Action item:
Reproduce word for word, from the entries below, the line with "Select the 毎週 schedule type", the line with "Task: Select second", and every line between them, and nothing more.

Dataset excerpts:
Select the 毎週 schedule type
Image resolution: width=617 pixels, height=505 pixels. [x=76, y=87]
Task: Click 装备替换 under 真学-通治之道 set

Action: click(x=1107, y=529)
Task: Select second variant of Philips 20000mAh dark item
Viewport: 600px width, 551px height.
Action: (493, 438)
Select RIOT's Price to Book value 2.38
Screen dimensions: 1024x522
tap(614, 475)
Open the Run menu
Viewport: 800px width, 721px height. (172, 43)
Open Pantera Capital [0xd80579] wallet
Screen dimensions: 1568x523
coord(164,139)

==

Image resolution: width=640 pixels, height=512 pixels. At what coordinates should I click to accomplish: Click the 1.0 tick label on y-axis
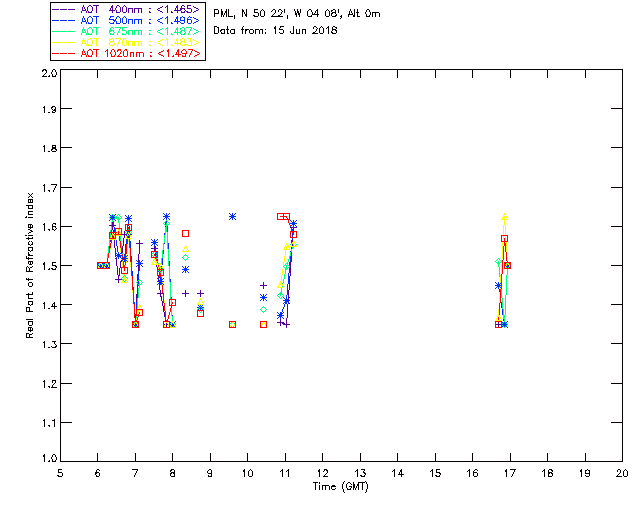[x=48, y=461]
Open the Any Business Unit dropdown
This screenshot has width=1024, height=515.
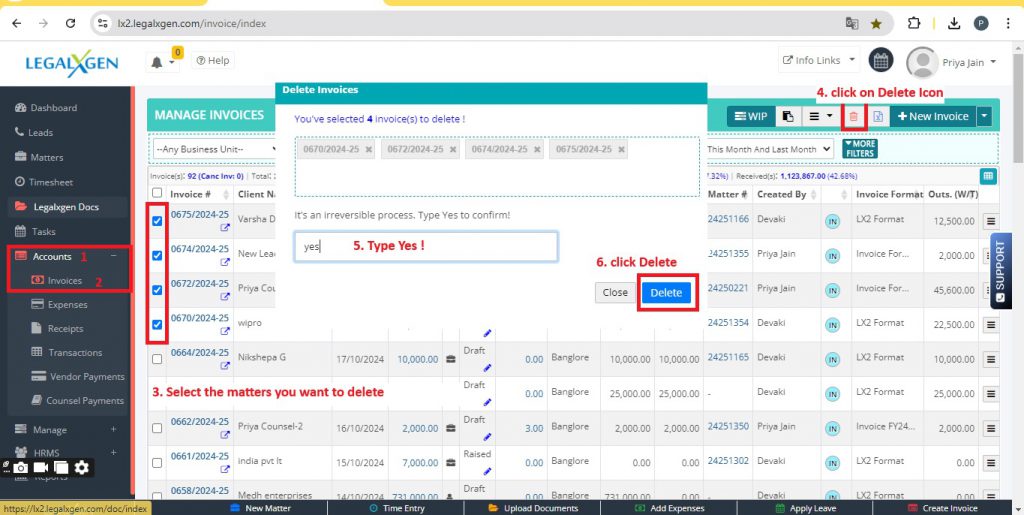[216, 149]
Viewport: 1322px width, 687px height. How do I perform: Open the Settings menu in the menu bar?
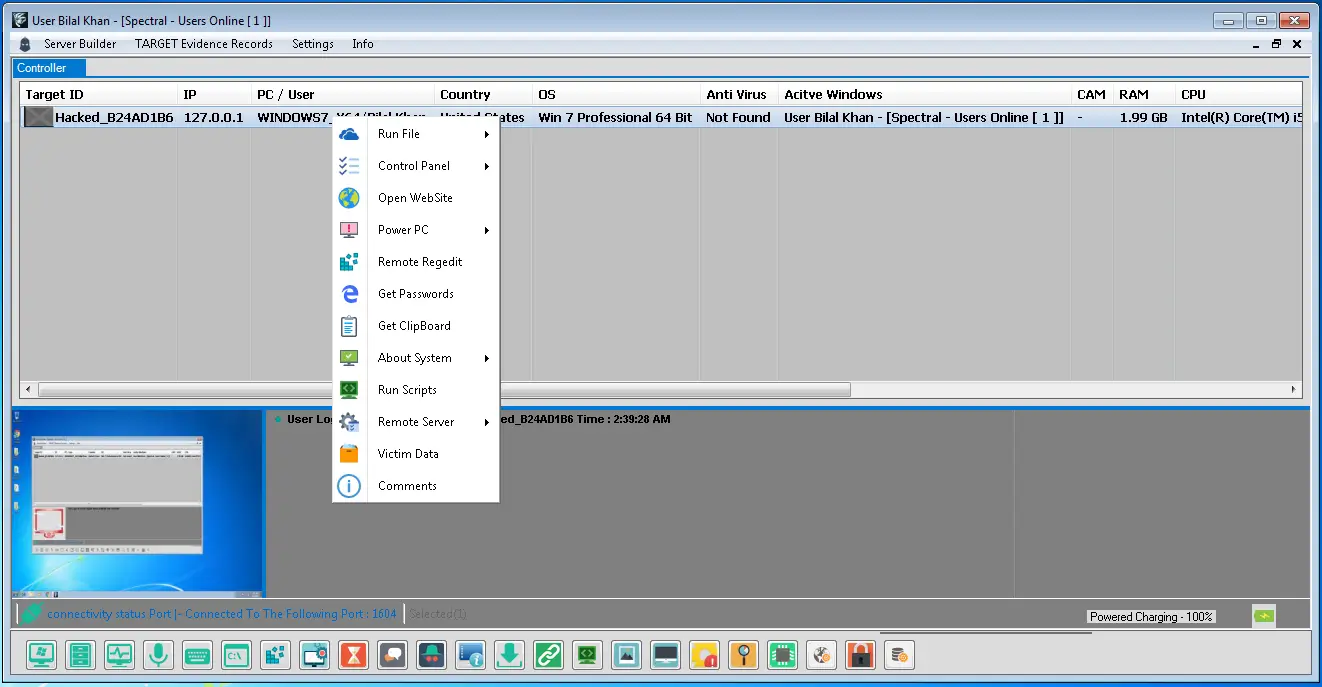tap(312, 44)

Result of the task:
Select the 毎週 schedule type
Image resolution: width=617 pixels, height=505 pixels. [x=76, y=87]
Task: Click 装备替换 under 真学-通治之道 set

Action: click(x=1107, y=529)
Task: Select second variant of Philips 20000mAh dark item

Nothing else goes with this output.